Applied Statistics - Week 6

Monday the 2nd - Friday the 6th of January 2023

The following is a description of what we will go through during this week of the course. The chapter references and computer exercises are considered read, understood, and solved by the beginning of the following class, where I'll shortly go through the exercise solution.

General notes, links, and comments:
  • A neat tree-based algorithm is XGBoost, described in the nice XGBoost paper.
  • An alternative which is faster and roughly equally performant is LightGBM.

    Monday:
    We will use the first week of the new year to consider the theme MultiVariate Analysis (MVA), that is analysis of data with more than one (typically many) variables. To begin with, we will consider the relatively simple linear case, which is described by (Fisher's) Linear Discriminant Analysis (LDA), and then move on to more complex sets of data.
    However, we will start with an introduction to Machine Learning, which are non-linear methods for classification and regression, typically based on algorithms such as Boosted Decision Trees (BDT) and Neural Networks (NN).
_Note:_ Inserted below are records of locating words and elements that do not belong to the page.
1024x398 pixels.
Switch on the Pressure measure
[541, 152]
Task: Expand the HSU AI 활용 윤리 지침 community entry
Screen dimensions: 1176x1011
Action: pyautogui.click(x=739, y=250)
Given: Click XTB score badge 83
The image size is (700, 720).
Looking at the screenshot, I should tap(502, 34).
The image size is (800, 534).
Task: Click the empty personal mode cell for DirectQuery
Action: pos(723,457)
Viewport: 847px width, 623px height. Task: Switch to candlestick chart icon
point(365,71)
    While Fisher's Discriminant is a powerful (and transparent) tool, it is superseded by the more performant Machine Learning (ML) algorithms, which this lecture and exercise is meant to wet your appetite for. Note that Machine Learning is not part of the curriculum.

    Reading:
  • No formal reading, but please consider these introductions to Decision Trees and Neural Nets.
  • Further inspiration can be found here: ML links.
    Lecture(s):
  • Introduction to Machine Learning
  • A few extra things on Machine Learning (if time allows!)
    Zoom:
  • Link to lecture.
    Recording of Lecture video.
    Computer Exercise(s):
  • MachineLearningExample.ipynb and associated data sample: DataSet_ML.txt.
  • Illustration of DecisionTree_InteractiveExample.ipynb through an interactive example.
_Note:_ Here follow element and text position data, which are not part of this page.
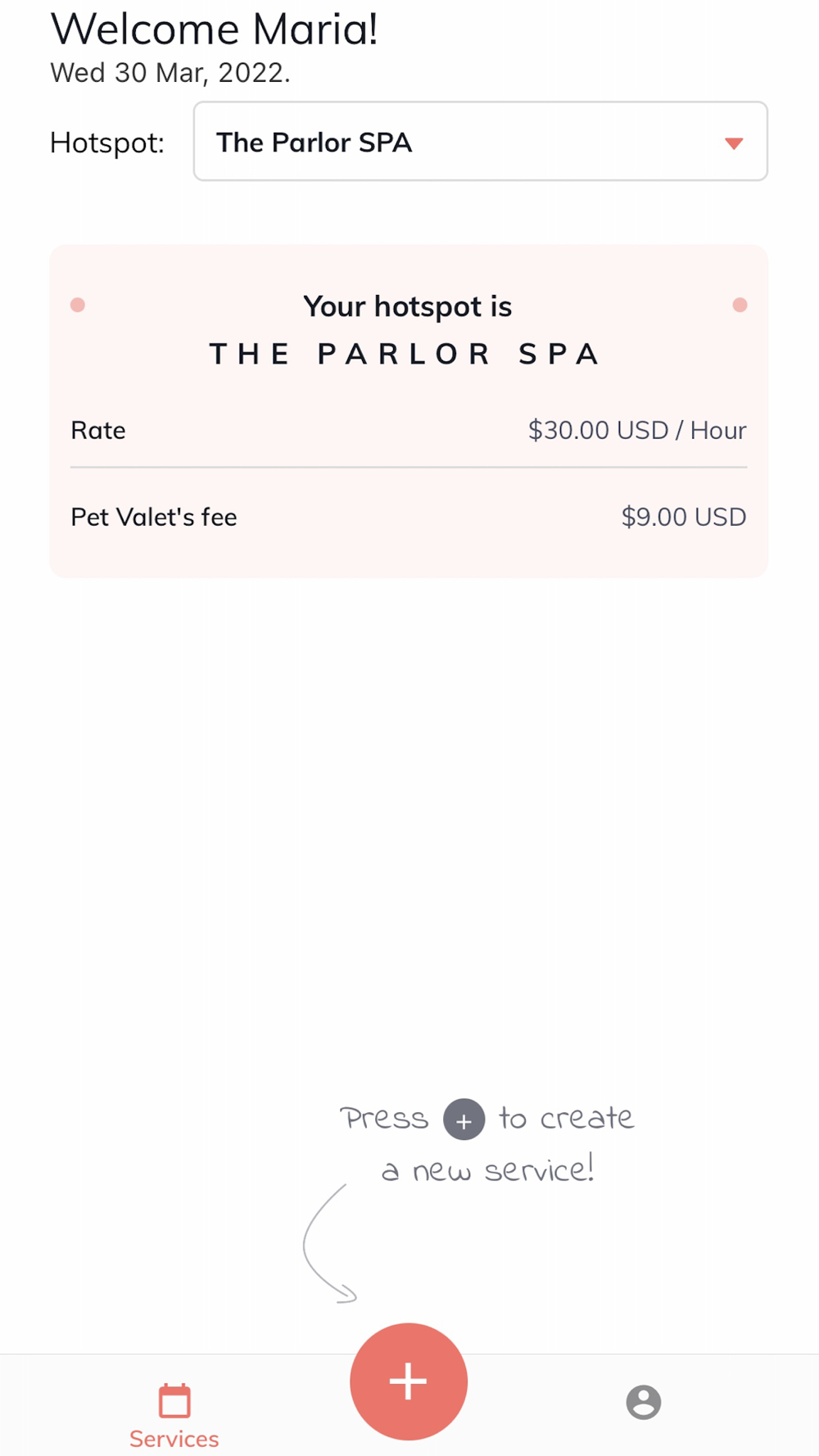Viewport: 819px width, 1456px height.
Task: Click the date Wed 30 Mar, 2022
Action: (x=170, y=73)
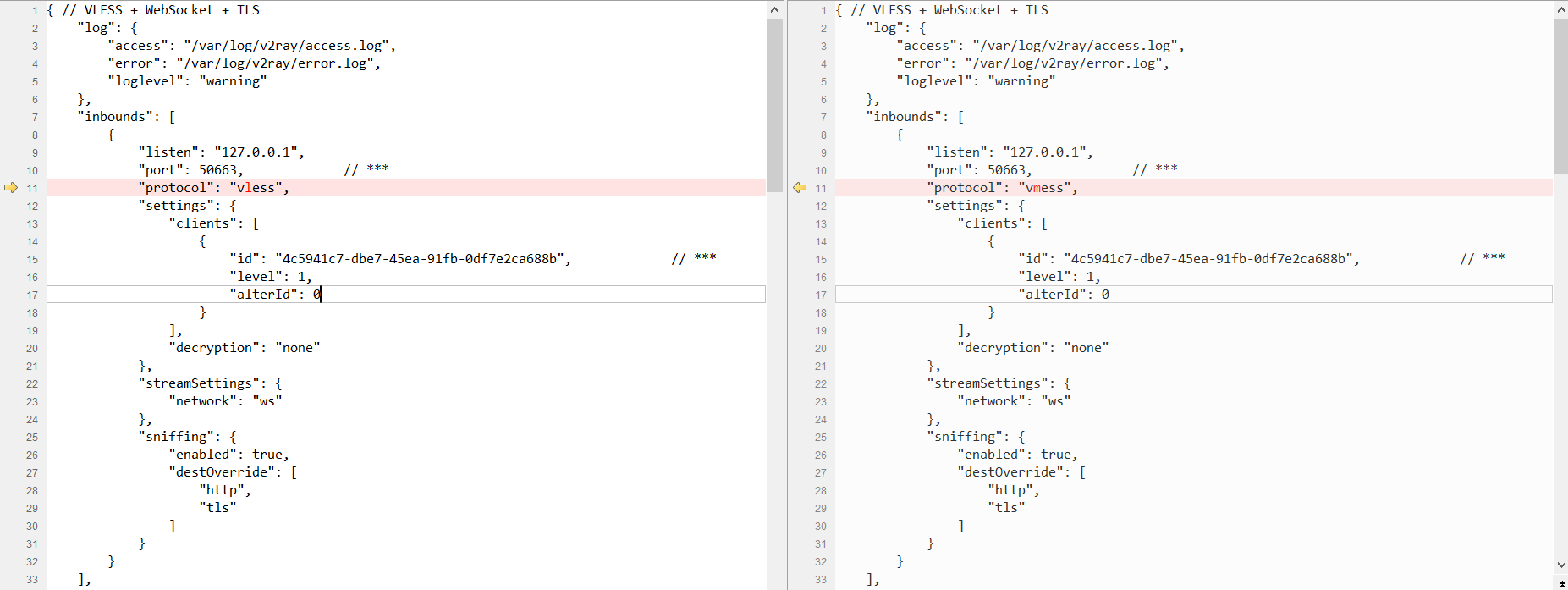Click the "streamSettings" line in right pane
This screenshot has height=590, width=1568.
click(999, 383)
    Finally, a link to an online course on Machine Learning (by Udacity).
    Alternatively, the NBI Applied Machine Learning course runs in block 4 (Schedule C).

    Tuesday:
    Reading:
  • Barlow, chapter 7
  • An additional possible source is Fisher’s Linear Discriminant: Intuitively Explained Lecture(s):
  • Linear MultiVariate Analysis
    Zoom:
  • Link to lecture.
    Recording of Lecture video.
    Computer Exercise(s):
  • 2par_discriminant.ipynb
  • fisher_discriminant.ipynb and Fisher's Iris data.

    Friday:
    Reading:
  • No reading - focus on ATLAS test beam data analysis.
    Lecture(s):
  • Real data analysis - ATLAS testbeam
    Zoom:
  • Link to lecture.
    Recording of Lecture video.
    Computer Exercise(s):
  • The exercise is on the real ATLAS testbeam data (PDFs unknown!), where the use of three independent detectors is key.
  • Analysis of ATLAS testbeam data: ATLAStestbeam.ipynb along with main data (2 GeV) and alternative data (9 GeV).

    Last updated: 30th of December 2022.